The scale of Kroenke’s plans heightened speculation the Rams will move, a step the NFL would have to approve.
“If this is just a pretext to get the public to build a new stadium for the Rams, he’s gone pretty far out on a limb,” said Fred Lindecke, spokesman for the Coalition Against Public Funding for Stadiums, an activist group in St. Louis.
The Inglewood site wouldn’t need taxpayer funding, Mayor James Butts said in a telephone interview.
“Not one single dollar of public money is going to be spent on the stadium,” said Butts. “Nor will there be any bonds.”

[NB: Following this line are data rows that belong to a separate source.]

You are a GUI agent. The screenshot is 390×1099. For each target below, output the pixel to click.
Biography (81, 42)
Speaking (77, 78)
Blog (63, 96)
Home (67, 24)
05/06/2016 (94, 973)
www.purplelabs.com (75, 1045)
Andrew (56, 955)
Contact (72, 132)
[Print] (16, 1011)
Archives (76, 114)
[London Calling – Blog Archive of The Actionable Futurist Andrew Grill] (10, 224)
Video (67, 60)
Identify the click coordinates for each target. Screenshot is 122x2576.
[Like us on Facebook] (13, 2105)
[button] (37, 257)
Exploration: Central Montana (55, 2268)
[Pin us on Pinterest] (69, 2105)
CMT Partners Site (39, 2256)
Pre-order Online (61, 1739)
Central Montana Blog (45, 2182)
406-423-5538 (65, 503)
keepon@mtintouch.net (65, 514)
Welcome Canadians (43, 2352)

Missouri is more game. On Jan. 9, a panel formed by Governor Nixon, a Democrat, proposed a stadium on the banks of the Mississippi. It may cost $985 million, with the public paying as much as $535 million through bonds and other sources, according to the proposal, which didn’t offer details.
Greg Carey, a banker at New York-based Goldman Sachs Group Inc. who is advising the task force, said his job is to craft a deal that works for the city and the team.
“If St. Louis did not have the Rams, it’s like a company leaving the market,” he said.
The NFL wants all of its teams to stay in their current markets, Commissioner Roger Goodell said at a Friday press conference in Phoenix ahead of Sunday’s Super Bowl.
“We want to work with the business community and the public sector” to keep the Rams in St. Louis, he said.
Missouri officials are balancing the desire to keep the team against their obligations to the public purse. Nixon said his panel’s plan would help St. Louis without adding to the state’s taxes. St. Louis Mayor Francis Slay doesn’t support raising levies to pay for a facility, said Maggie Crane, his spokeswoman. The plan may involve refinancing stadium debt to avoid adding to the city’s bond bills.
“Some of this is a little bit fluid and not yet finalized,” she said.
Jim Woodcock, a senior vice president in St. Louis with FleishmanHillard, which represents the task force, said representatives weren’t available. The Rams said in a statement Jan. 9 that the team is reviewing the proposal.
Missouri, the city of St. Louis and St. Louis County are still paying off bonds for the Edward Jones Dome, with about $30 million of interest due through 2021, according to financial statements. The vacated dome would still be used as a convention center, according to the proposal.
The St. Louis Regional Convention and Sports Complex Authority issued about $259 million of bonds in 1991 backed by the city, county and state to build the venue. Tax-exempt debt sold as part of a 2013 refinancing and maturing in August 2021 priced to yield about 2.8 percent.
The Missouri plan may have a hard time winning approval from city and county voters for public financing, said Lindecke, the spokesman for the group opposing it.
A poll sponsored by the Missouri Alliance for Freedom, which is against subsidies, found that 18 percent of residents support the task force’s recommendation. The poll by Kansas City-based Remington Research Group, which surveyed 776 likely voters and was released Jan. 27, had an error margin of 3.4 percent.
“People aren’t going to approve paying money for a new stadium when the old one is only 20 years old and hasn’t been paid off,” said Lindecke. “This isn’t going to happen.”